§ **Dataset excerpts**
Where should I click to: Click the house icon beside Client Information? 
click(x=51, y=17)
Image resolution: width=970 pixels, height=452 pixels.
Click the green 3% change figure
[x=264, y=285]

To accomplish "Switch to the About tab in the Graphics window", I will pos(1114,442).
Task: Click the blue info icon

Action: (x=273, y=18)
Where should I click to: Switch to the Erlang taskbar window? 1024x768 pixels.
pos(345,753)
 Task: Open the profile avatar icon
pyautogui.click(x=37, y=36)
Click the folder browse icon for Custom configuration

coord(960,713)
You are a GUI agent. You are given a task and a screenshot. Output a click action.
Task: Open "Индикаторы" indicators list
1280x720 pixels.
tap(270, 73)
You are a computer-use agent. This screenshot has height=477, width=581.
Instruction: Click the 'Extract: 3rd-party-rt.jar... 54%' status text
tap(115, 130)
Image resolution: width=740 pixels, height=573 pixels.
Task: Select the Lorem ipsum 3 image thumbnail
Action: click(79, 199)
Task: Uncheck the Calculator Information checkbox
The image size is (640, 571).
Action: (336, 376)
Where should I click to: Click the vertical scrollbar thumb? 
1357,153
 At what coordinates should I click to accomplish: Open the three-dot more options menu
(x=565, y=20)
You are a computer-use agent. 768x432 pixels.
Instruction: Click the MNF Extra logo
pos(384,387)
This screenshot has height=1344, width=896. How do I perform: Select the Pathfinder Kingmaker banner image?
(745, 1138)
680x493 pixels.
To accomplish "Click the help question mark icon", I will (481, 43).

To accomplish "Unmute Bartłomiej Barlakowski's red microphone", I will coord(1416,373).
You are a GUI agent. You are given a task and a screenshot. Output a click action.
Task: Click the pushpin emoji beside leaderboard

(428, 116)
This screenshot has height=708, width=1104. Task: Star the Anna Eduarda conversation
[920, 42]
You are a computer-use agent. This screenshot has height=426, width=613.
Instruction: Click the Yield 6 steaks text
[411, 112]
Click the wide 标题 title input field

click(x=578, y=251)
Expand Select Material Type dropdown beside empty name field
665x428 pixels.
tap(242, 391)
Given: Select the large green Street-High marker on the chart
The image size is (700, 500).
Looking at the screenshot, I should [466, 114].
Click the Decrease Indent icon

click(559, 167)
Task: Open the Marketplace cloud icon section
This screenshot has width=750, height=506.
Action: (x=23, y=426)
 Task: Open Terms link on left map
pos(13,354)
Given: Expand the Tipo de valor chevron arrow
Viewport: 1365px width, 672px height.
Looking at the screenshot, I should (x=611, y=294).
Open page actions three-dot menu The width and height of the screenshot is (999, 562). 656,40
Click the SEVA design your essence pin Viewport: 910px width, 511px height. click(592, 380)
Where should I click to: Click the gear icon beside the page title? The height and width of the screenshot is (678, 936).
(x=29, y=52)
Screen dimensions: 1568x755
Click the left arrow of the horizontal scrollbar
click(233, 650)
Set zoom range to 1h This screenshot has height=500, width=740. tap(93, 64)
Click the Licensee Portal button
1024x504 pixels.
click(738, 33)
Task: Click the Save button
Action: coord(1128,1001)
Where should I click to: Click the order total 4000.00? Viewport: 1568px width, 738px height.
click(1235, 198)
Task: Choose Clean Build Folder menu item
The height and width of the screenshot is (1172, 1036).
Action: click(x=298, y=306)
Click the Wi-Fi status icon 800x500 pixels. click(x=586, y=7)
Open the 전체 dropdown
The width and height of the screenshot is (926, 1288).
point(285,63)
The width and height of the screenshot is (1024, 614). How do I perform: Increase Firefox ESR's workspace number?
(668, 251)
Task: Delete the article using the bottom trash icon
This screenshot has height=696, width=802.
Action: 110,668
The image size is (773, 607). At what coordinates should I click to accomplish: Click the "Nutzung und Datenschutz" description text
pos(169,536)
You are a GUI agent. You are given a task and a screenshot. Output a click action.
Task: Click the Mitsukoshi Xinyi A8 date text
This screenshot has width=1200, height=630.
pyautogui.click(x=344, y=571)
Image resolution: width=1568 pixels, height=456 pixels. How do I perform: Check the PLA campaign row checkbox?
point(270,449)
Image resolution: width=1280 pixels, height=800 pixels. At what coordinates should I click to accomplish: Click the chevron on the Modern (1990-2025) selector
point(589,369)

§ **Work to complete**
The lines holding the word "Expand" are the answer. Find them in the entries and copy them.

§ **Output**
Expand Select Material Type dropdown beside empty name field
Given: Expand the Tipo de valor chevron arrow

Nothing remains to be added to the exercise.